カラー・カスタマイザは,カラーまたはグレースケールを使用したあらゆる表示をサポートしています。これにはほとんどの4プレーンおよび8プレーンのワークステーション表示が含まれます。

2.1.1.2.2 サポートされるアプリケーション

カラー・カスタマイザは,弊社の X ツールキット・ライブラリを使用している任意のアプリケーションの色を調整することができます。他社製のアプリケーションあるいは弊社の旧バージョンの X ツールキット・ライブラリを使用したアプリケーションには影響しません。

注意

独自のカラー設定ダイアログ・ボックスを持っているアプリケーション (たとえば,セッション・マネージャ,ウィンドウ・マネージャ,DECwindowsメール) の色を調節するためにカラー・カスタマイザを使用した場合,これらアプリケーション独自のカラー設定ダイアログ・ボックスが,カスタマイザ実行中は,現在のカラー設定値を正しく反映しないことがあります。これは異常ではありません。設定値の変更には,アプリケーションのダイアログ・ボックスではなくカスタマイザを使用してください。

2.1.1.2.3 OpenVMS システムでのカラー・カスタマイザのビルド

カラー・カスタマイザをOpenVMS システムでビルドするには,次の手順に従ってください。
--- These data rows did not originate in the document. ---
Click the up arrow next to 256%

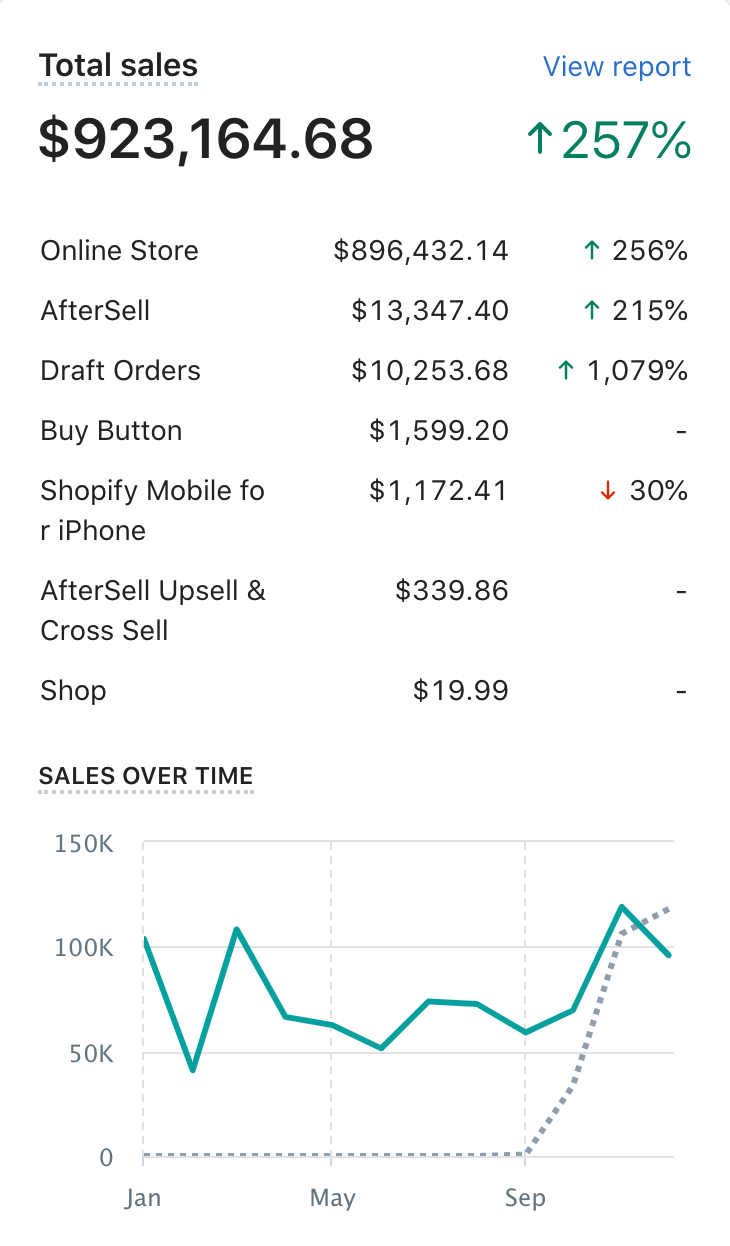[x=591, y=251]
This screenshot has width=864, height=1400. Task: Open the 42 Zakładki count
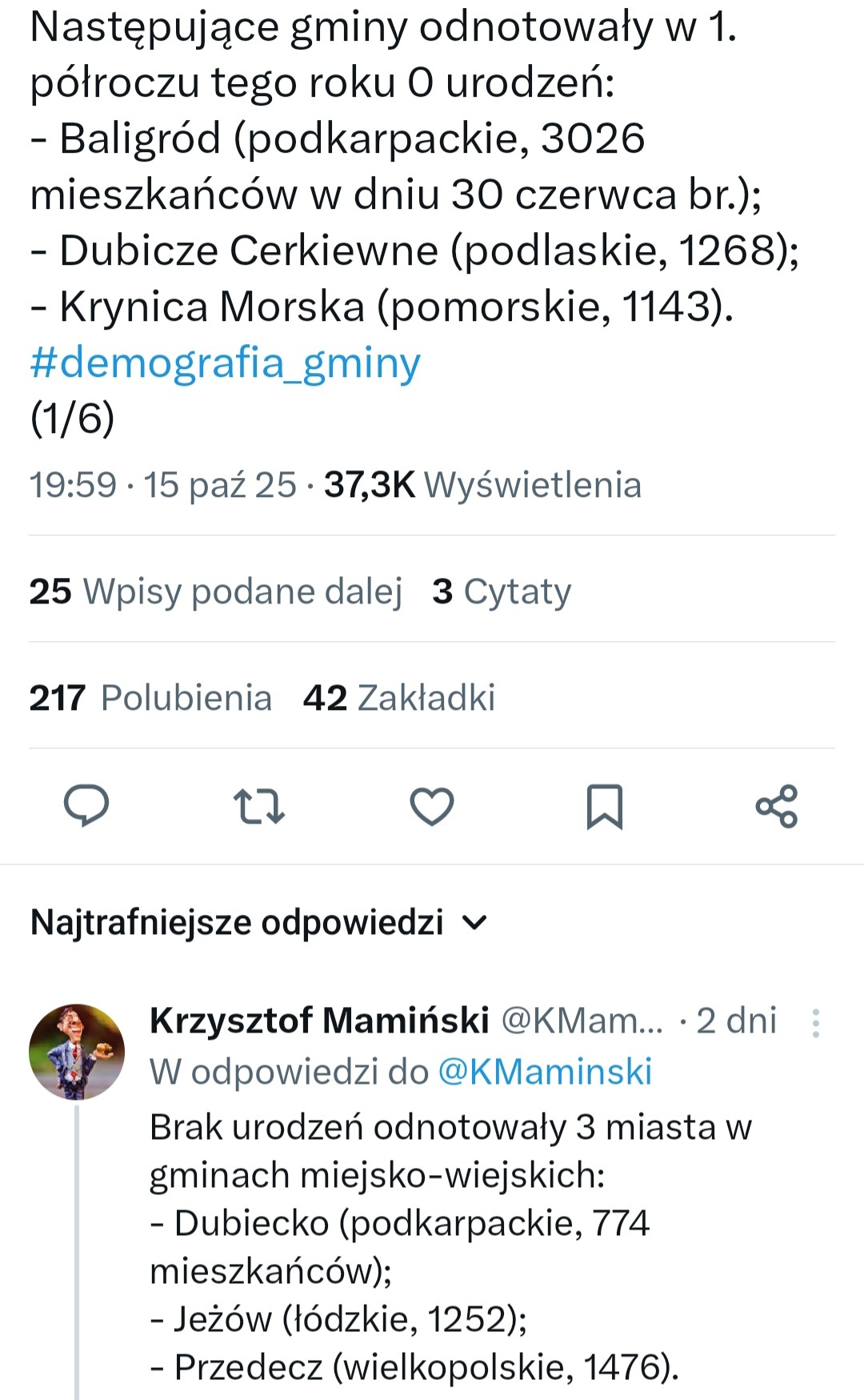click(x=398, y=697)
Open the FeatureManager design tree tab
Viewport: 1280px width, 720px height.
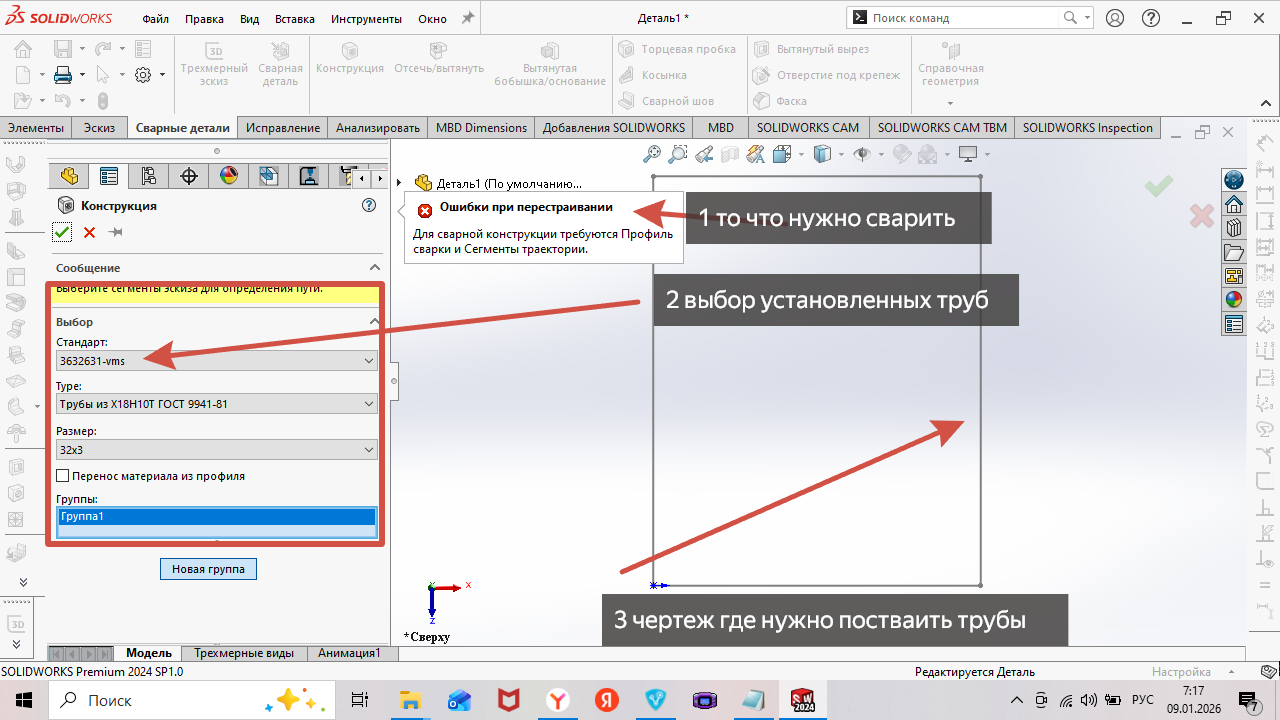[x=69, y=177]
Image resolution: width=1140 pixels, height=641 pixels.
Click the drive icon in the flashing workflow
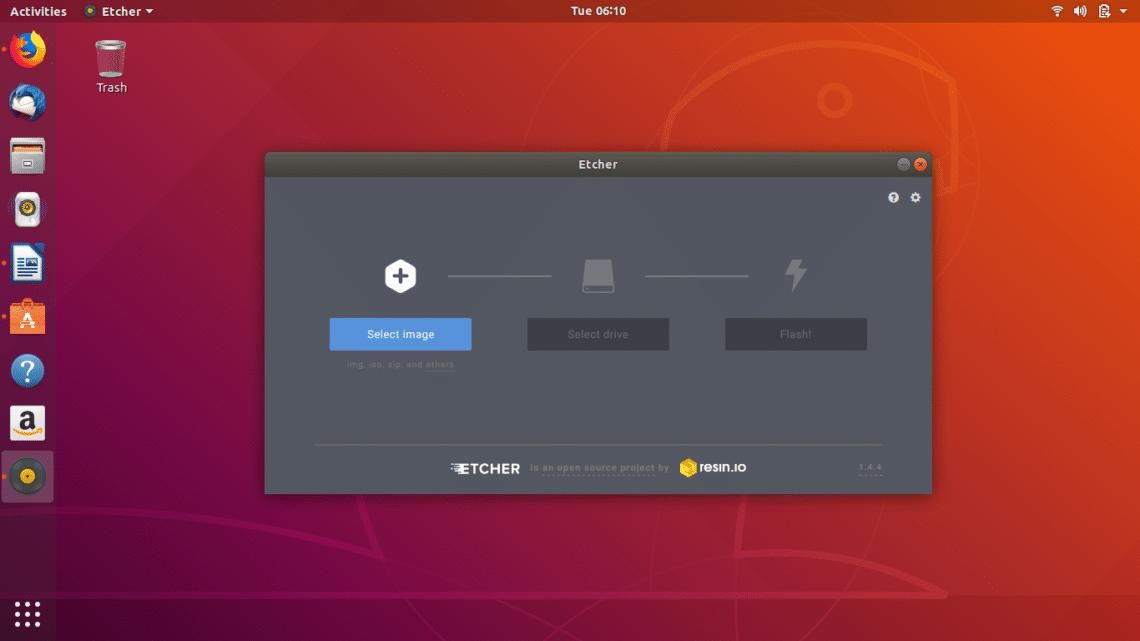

  1. 各ファイルを個人ディレクトリにコピーします。次の例を参照してください。


    $ SET DEFAULT SYS$LOGIN
    $ CREATE/DIRECTORY [.CUSTOMIZER]
    $ SET DEFAULT [.CUSTOMIZER]
    $ COPY DECW$EXAMPLES:CUSTOM.C []
    $ COPY DECW$EXAMPLES:CUSTOM.UIL []
    $ COPY DECW$EXAMPLES:CUSTOMIMAGE.DAT []
    $ COPY DECW$EXAMPLES:XSETROOT_CUST.C []
    $ COPY DECW$EXAMPLES:BUILD_CUSTOMIZER.COM []
    

  2. 次のコマンドを使用してカスタマイザをビルドします。


    $ @BUILD_CUSTOMIZER.COM
    

このコマンド・プロシージャによって次の出力ファイルが作成されます。

CUSTOM.UID
CUSTOM.EXE
XSETROOT_CUST.EXE

2.1.1.2.4 カラー・カスタマイザの実行

カラー・カスタマイザを実行するには,次の手順に従ってください。

  1. カスタマイザのビルド時に作成されたCUSTOM.UIDおよびCUSTOM.EXEのファイルを,カスタマイザが実行されるディレクトリに複写します。典型的なディレクトリとしては, SYS$LOGINまたはDECW$USER_DEFAULTSがあります。
  2. CUSTOM.DATおよびDXMDEFAULTS.DATのファイルをDECW$EXAMPLESディレクトリから 1の手順でファイルをコピーした場所にコピーします。この場合も上記と同じ典型的なディレクトリが適用されます。
  3. 次のように実行可能ファイル CUSTOM.EXE を起動します。


    $ RUN CUSTOM
    

注意

カスタマイザが起動した後に呼び出されたアプリケーションの色だけがこの影響を受けます。このため,カスタマイザをログイン・プロセスの最初のX アプリケーションとして起動してください。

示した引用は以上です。